A apreensão do grupo de portugueses em Ushuaia aumentou nas últimas horas depois de o governo da província da Terra do Fogo ter anunciado uma quarentena geral que suspende, até 31 de março, toda a atividade pública e privada, industrial, comercial, recreativa e turística. Todos os turistas tentam agora abandonar a ilha.

A partir do primeiro minuto de terça-feira começou o período em que ficam proibidos de chegar à Argentina os voos de toda a Europa, dos Estados Unidos, da Coreia do Sul, do Japão, da China e do Irão. Os voos que partiram desses países antes da meia-noite de segunda-feira ainda poderão aterrar na Argentina e regressar aos seus países de origem. Serão os últimos a levarem os europeus diretamente.

Na quinta-feira, o Presidente argentino, Alberto Fernández, anunciou a suspensão, a partir de hoje e inicialmente por 30 dias, dos voos de toda a Europa, região que classificou como "zona de risco" do novo coronavírus.

"Quando fomos apanhados nesta situação, estavam cá 415 portugueses, segundo a Direção Geral de Migrações da Argentina. Muitos tiveram, obviamente, que interromper as férias. Desde então, temos conseguido, serena e tranquilamente, que todos regressem à Europa, mas alguns não conseguiram ainda voltar a Portugal", indicou o embaixador.

Segundo Ribeiro de Almeida, com a cooperação das agências de viagem, foi possível antecipar o voo de muitos ou canalizar saídas pelo Uruguai e pelo Brasil. Das principais cidades brasileiras partem voos diretos da TAP.

"Cerca de 90% dos casos foram bem resolvidos com a ajuda das respetivas agências de viagem, mas temos agora este último grupo que eventualmente deixará a Argentina, através do Uruguai ou do Brasil. É isso que a agência de viagens deles está a tentar", apontou o diplomata.

Em Buenos Aires, os portugueses ficarão em quarentena até à partida para o aeroporto. Como a Argentina decretou a Europa como zona de risco, todos os que chegaram dessa região nos últimos 14 dias devem ficar isolados preventivamente nos seus hotéis.

A operação para os turistas em quarentena deixarem o país inclui pessoal sanitário coberto com proteção a fazer um exame médico prévio, a esterilizar as roupas e a bagagem e uma escolta policial a acompanhar os turistas até ao aeroporto.

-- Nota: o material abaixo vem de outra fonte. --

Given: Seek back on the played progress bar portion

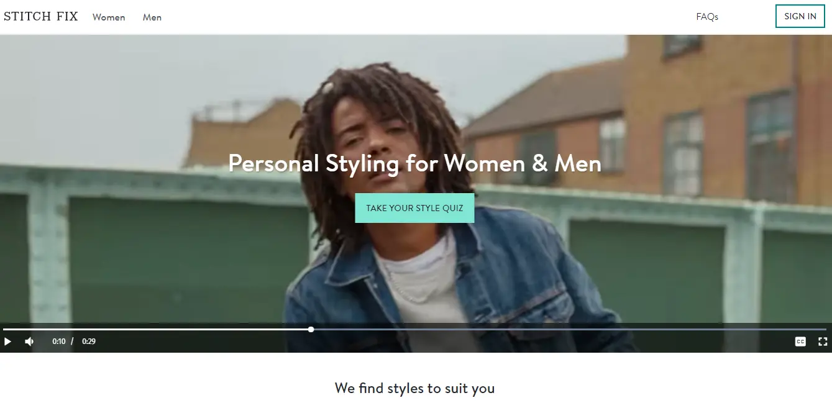Looking at the screenshot, I should pos(155,329).
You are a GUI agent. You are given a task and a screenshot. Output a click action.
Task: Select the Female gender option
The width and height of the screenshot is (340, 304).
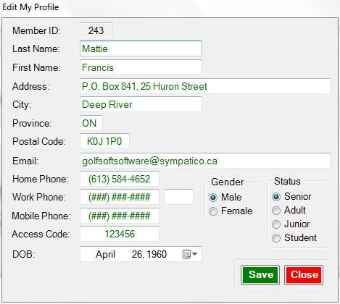coord(213,211)
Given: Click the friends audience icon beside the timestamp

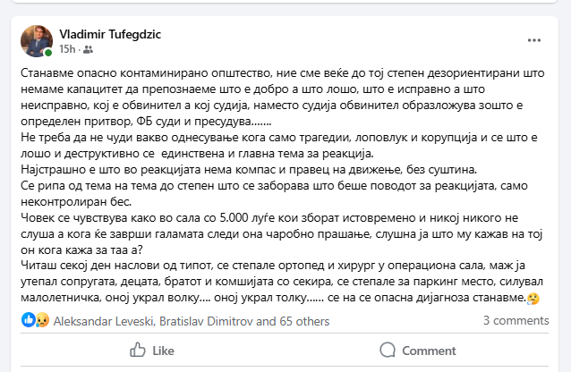Looking at the screenshot, I should point(85,48).
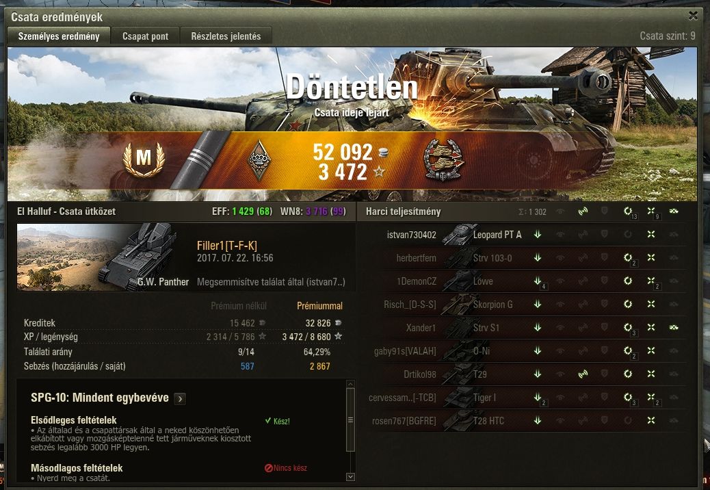Click the crossed tanks wreath medal
The width and height of the screenshot is (710, 490).
point(443,161)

No entanto, também os países vizinhos da Argentina estão a tomar medidas. O Governo do Uruguai anunciou, entretanto, o encerramento hoje de toda a fronteira com a Argentina, tendo o Presidente uruguaio, Luis Lacalle Pou, justificado que a medida foi decidida porque "haviam detetado que estrangeiros que estão na Argentina, principalmente os europeus, viajavam para o Uruguai para regressarem aos seus países".

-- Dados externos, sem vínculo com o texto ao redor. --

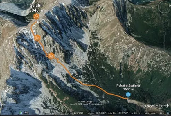Open the historical imagery clock icon

click(21, 113)
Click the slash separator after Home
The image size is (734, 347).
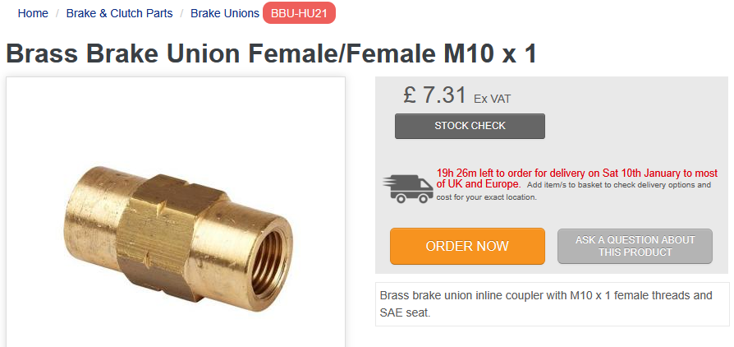(57, 13)
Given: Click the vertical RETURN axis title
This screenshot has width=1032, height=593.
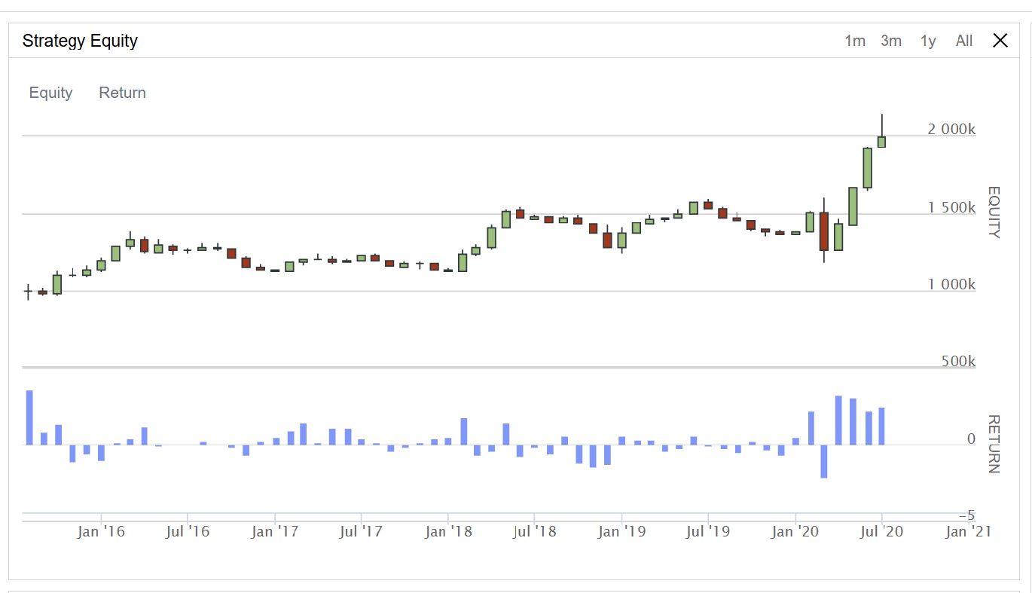Looking at the screenshot, I should [x=994, y=444].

No domingo, a Argentina anunciou o encerramento total das suas fronteiras a todos os estrangeiros, tendo na segunda-feira outros países da região tomado a mesma decisão, como o Chile, Colômbia e Peru, que colocou as Forças Armadas nas ruas e determinou o recolher obrigatório.

O Paraguai também anunciou medidas restritivas aos estrangeiros. Bolívia e Venezuela já tinham anunciado a suspensão de voos da Europa. Apenas o Brasil continua com as fronteiras totalmente abertas por decisão do Presidente Jair Bolsonaro, contrariando o conselho dos ministros da Justiça e da Saúde.

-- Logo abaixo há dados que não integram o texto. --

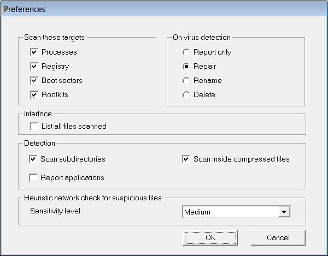Confirm settings with the OK button

pyautogui.click(x=210, y=238)
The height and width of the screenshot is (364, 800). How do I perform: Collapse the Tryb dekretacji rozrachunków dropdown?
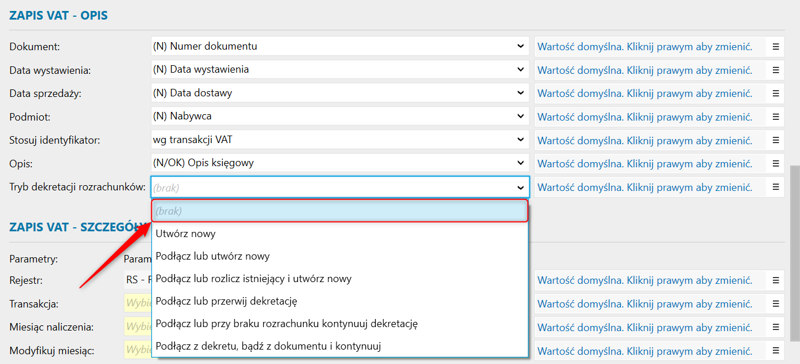pyautogui.click(x=521, y=187)
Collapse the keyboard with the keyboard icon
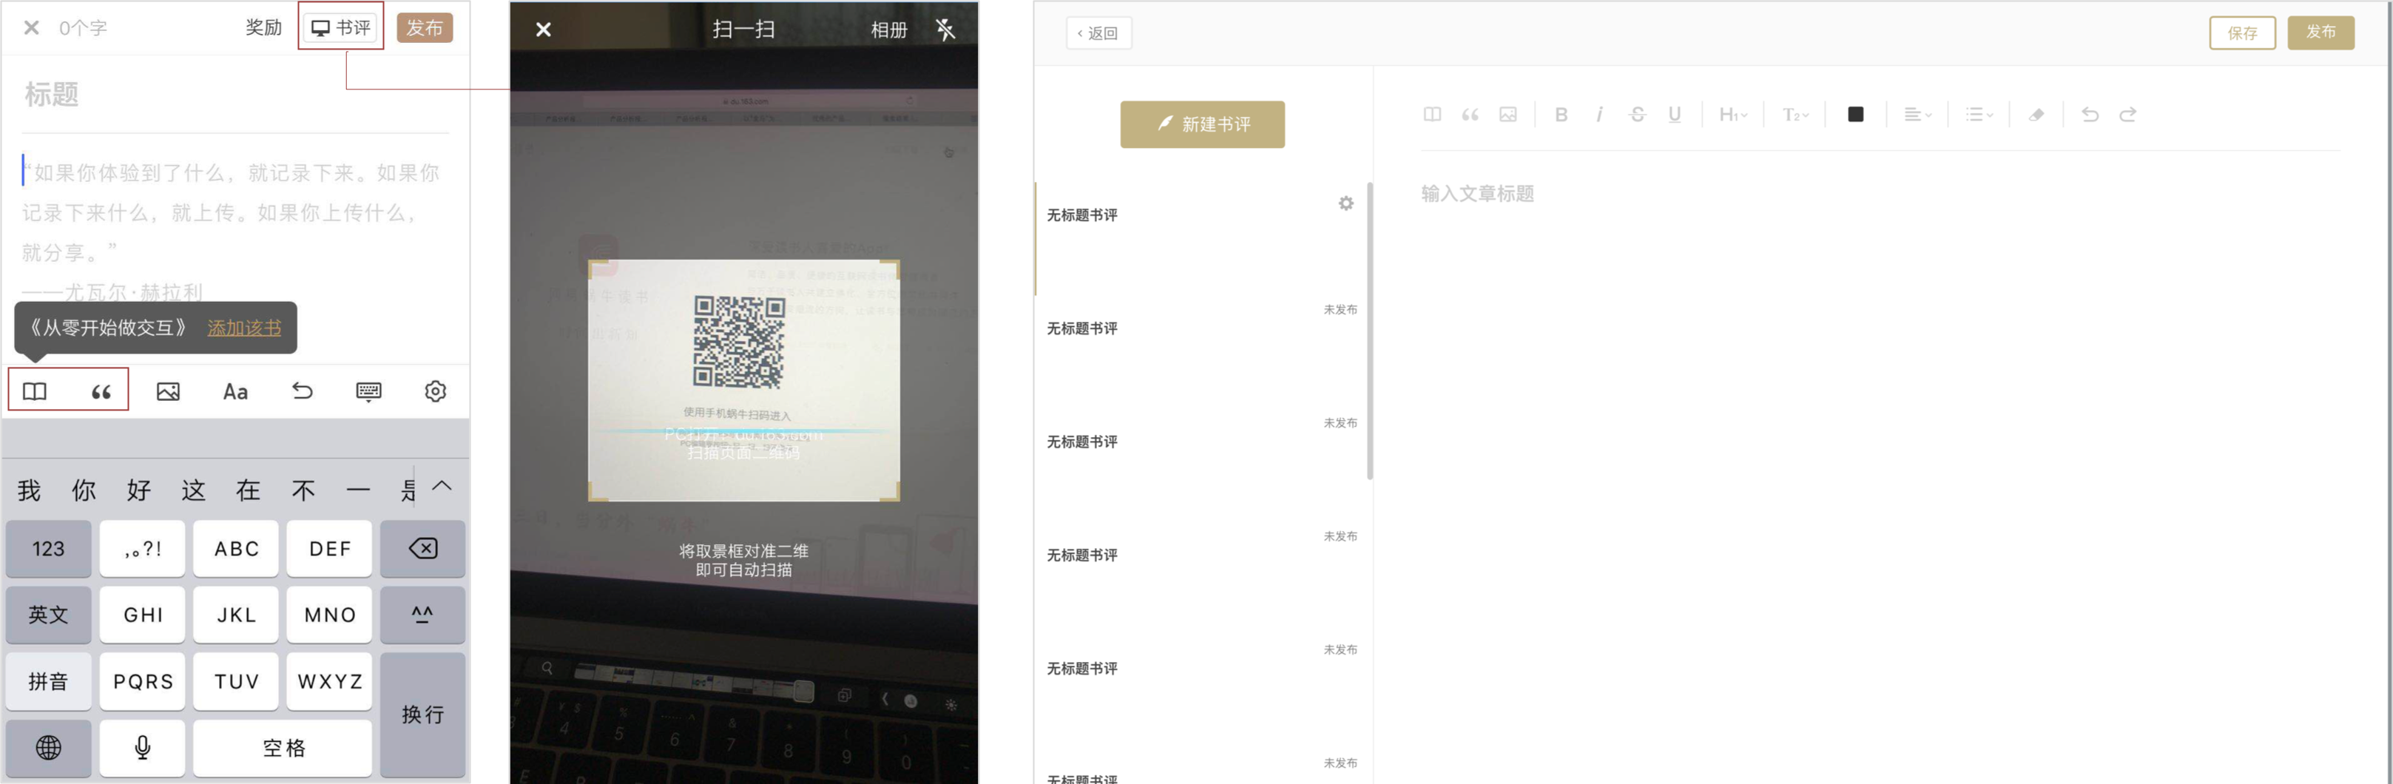The width and height of the screenshot is (2393, 784). [x=368, y=391]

"Temos poucas possibilidades de fazê-los sair, a não ser através do Brasil que tem sido uma saída para escoar os turistas portugueses", referiu o embaixador Ribeiro de Almeida.

Mas também o Brasil será uma solução por poucas horas para a saída dos portugueses porque o Governo argentino já anunciou que incluiu o Brasil e o Chile na lista de países de risco, com a suspensão de voos.

O embaixador João Ribeiro de Almeida está a coordenar alternativas com a delegação da União Europeia em Buenos Aires porque outros países europeus estão também com cidadãos retidos na Argentina.